▶ EXERCISE BRIEF: Your answer must be an exact copy of the entries below, with no pictures in it.

▶ RECORDS TO PROCESS:
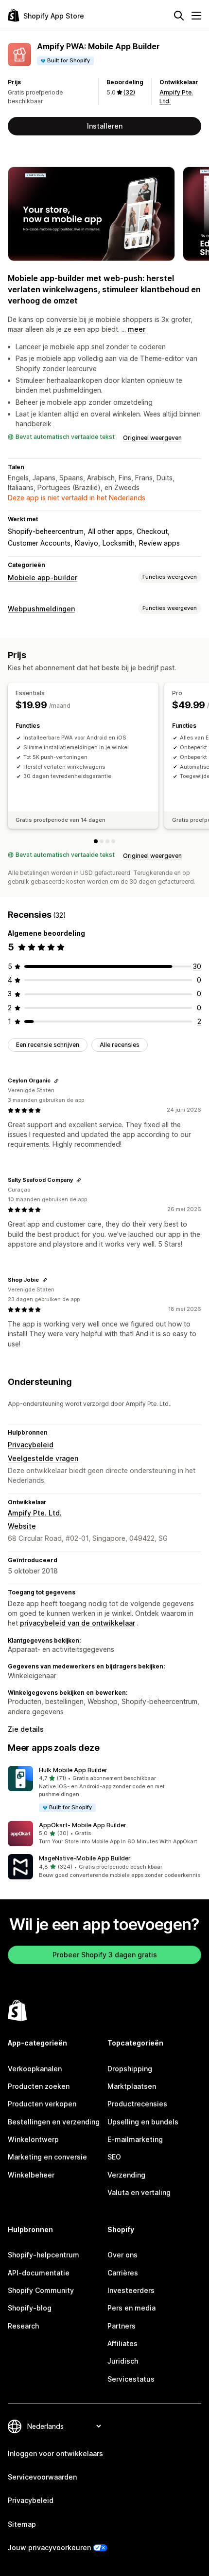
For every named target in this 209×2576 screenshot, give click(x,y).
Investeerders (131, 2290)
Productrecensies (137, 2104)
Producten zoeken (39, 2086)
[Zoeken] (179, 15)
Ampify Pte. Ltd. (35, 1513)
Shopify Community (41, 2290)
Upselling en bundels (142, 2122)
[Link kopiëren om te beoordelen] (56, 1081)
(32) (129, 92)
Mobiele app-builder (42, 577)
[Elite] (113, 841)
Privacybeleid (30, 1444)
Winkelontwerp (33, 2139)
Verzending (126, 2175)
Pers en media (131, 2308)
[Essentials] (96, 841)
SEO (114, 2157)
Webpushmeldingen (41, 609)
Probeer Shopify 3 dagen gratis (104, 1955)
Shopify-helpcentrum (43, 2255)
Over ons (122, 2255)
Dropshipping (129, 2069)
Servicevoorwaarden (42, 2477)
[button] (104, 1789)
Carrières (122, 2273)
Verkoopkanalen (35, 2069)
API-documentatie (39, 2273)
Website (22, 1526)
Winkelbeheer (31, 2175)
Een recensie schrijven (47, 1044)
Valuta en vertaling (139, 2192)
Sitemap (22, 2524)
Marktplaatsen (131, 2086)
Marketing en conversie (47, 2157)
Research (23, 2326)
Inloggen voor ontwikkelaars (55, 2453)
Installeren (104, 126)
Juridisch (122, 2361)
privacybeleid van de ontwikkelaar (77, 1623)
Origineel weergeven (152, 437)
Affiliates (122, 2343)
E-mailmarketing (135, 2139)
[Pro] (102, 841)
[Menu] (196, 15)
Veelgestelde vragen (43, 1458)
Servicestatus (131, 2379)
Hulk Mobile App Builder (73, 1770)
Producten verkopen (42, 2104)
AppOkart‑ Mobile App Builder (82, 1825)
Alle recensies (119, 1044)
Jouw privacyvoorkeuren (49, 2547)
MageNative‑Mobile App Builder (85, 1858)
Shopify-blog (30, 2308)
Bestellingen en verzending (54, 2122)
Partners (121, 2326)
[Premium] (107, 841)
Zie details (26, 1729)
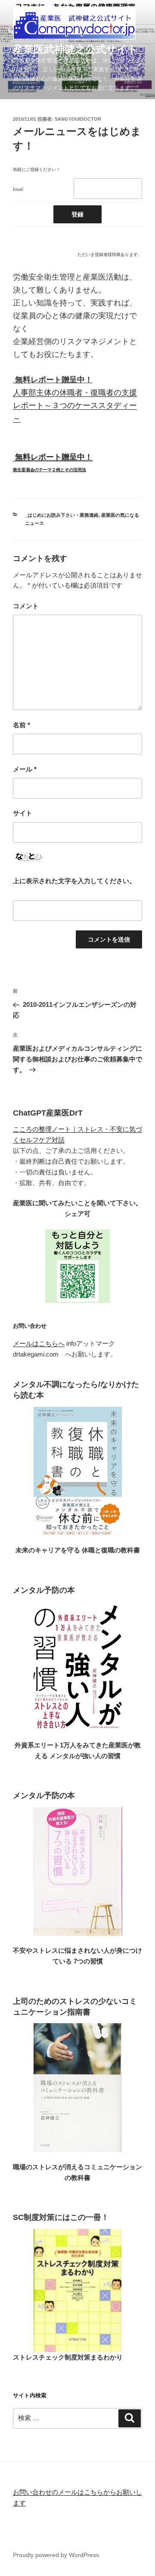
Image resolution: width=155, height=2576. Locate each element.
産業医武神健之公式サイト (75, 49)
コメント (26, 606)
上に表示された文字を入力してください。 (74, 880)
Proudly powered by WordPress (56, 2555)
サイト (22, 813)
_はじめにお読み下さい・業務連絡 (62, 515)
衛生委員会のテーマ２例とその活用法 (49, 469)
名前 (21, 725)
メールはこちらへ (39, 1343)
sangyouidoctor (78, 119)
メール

▶ RESULT:
For every named target in this 209×2576 screenshot, give click(x,y).
Investeerders (131, 2290)
Productrecensies (137, 2104)
Producten zoeken (39, 2086)
[Zoeken] (179, 15)
Ampify Pte. Ltd. (35, 1513)
Shopify Community (41, 2290)
Upselling en bundels (142, 2122)
[Link kopiëren om te beoordelen] (56, 1081)
(32) (129, 92)
Mobiele app-builder (42, 577)
[Elite] (113, 841)
Privacybeleid (30, 1444)
Winkelontwerp (33, 2139)
Verzending (126, 2175)
Pers en media (131, 2308)
[Essentials] (96, 841)
SEO (114, 2157)
Webpushmeldingen (41, 609)
Probeer Shopify 3 dagen gratis (104, 1955)
Shopify-helpcentrum (43, 2255)
Over ons (122, 2255)
Dropshipping (129, 2069)
Servicevoorwaarden (42, 2477)
[button] (104, 1789)
Carrières (122, 2273)
Verkoopkanalen (35, 2069)
API-documentatie (39, 2273)
Website (22, 1526)
Winkelbeheer (31, 2175)
Een recensie schrijven (47, 1044)
Valuta en vertaling (139, 2192)
Sitemap (22, 2524)
Marktplaatsen (131, 2086)
Marketing en conversie (47, 2157)
Research (23, 2326)
Inloggen voor ontwikkelaars (55, 2453)
Installeren (104, 126)
Juridisch (122, 2361)
privacybeleid van de ontwikkelaar (77, 1623)
Origineel weergeven (152, 437)
Affiliates (122, 2343)
E-mailmarketing (135, 2139)
[Pro] (102, 841)
[Menu] (196, 15)
Veelgestelde vragen (43, 1458)
Servicestatus (131, 2379)
Hulk Mobile App Builder (73, 1770)
Producten verkopen (42, 2104)
AppOkart‑ Mobile App Builder (82, 1825)
Alle recensies (119, 1044)
Jouw privacyvoorkeuren (49, 2547)
MageNative‑Mobile App Builder (85, 1858)
Shopify-blog (30, 2308)
Bestellingen en verzending (54, 2122)
Partners (121, 2326)
[Premium] (107, 841)
Zie details (26, 1729)
Image resolution: width=155, height=2576. Locate each element.
産業医武神健之公式サイト (75, 49)
コメント (26, 606)
上に表示された文字を入力してください。 (74, 880)
Proudly powered by WordPress (56, 2555)
サイト (22, 813)
_はじめにお読み下さい・業務連絡 (62, 515)
衛生委員会のテーマ２例とその活用法 (49, 469)
名前 (21, 725)
メールはこちらへ (39, 1343)
sangyouidoctor (78, 119)
メール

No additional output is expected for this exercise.